[BEGIN RECORD EXCERPTS]

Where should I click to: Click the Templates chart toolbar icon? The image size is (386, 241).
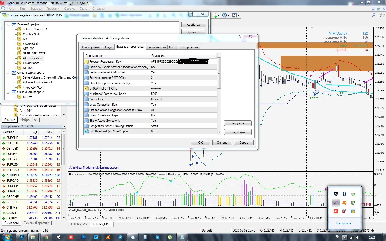click(x=234, y=16)
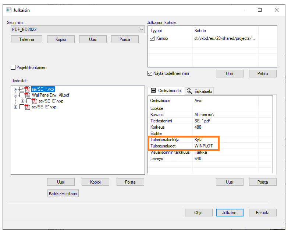Open the Setin nimi PDF_BD2022 dropdown
The height and width of the screenshot is (233, 288).
(142, 29)
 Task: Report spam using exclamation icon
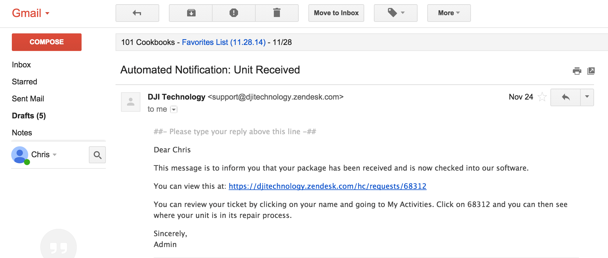click(234, 13)
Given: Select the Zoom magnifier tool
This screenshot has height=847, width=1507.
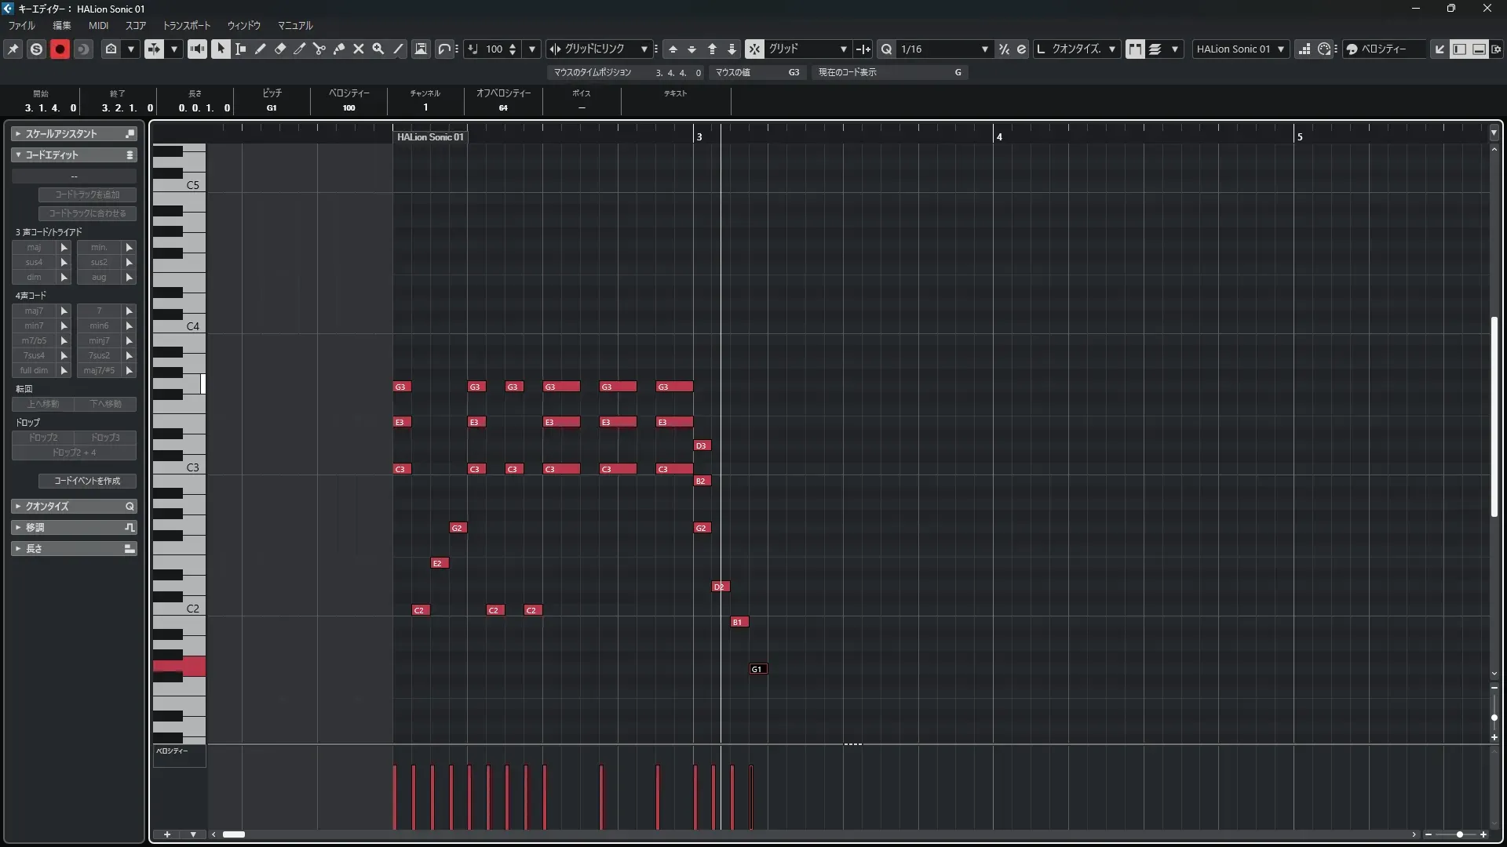Looking at the screenshot, I should coord(378,49).
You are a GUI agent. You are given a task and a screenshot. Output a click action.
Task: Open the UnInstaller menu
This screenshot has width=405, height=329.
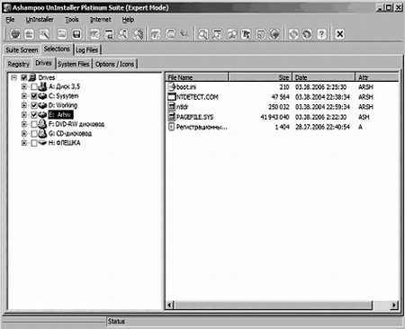coord(40,20)
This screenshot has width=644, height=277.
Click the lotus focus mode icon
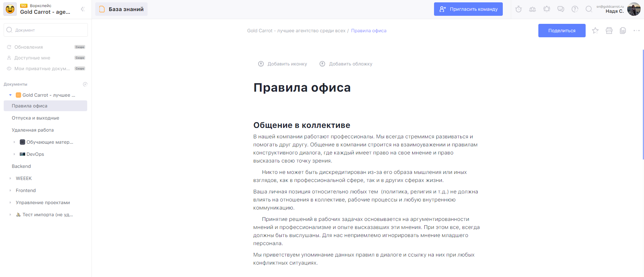click(x=533, y=9)
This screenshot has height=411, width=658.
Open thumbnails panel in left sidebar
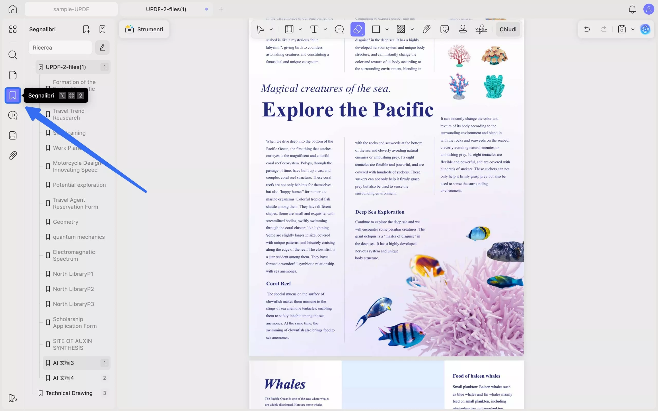(13, 75)
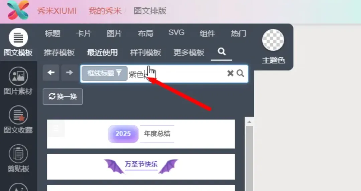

[END RECORD EXCERPTS]

Write out the data above line for line, with no changes, and omit the pictures.

Where should I click to: Click the Templates chart toolbar icon? The image size is (386, 241).
click(x=234, y=16)
Open the Setin nimi PDF_BD2022 dropdown
The height and width of the screenshot is (233, 288).
(142, 29)
 Task: Report spam using exclamation icon
click(234, 13)
Given: Select the Zoom magnifier tool
This screenshot has height=847, width=1507.
Looking at the screenshot, I should coord(378,49).
You are a GUI agent. You are given a task and a screenshot. Output a click action.
Task: Open the UnInstaller menu
This screenshot has width=405, height=329.
coord(40,20)
This screenshot has width=644, height=277.
Click the lotus focus mode icon
click(x=533, y=9)
This screenshot has height=411, width=658.
Open thumbnails panel in left sidebar
(13, 75)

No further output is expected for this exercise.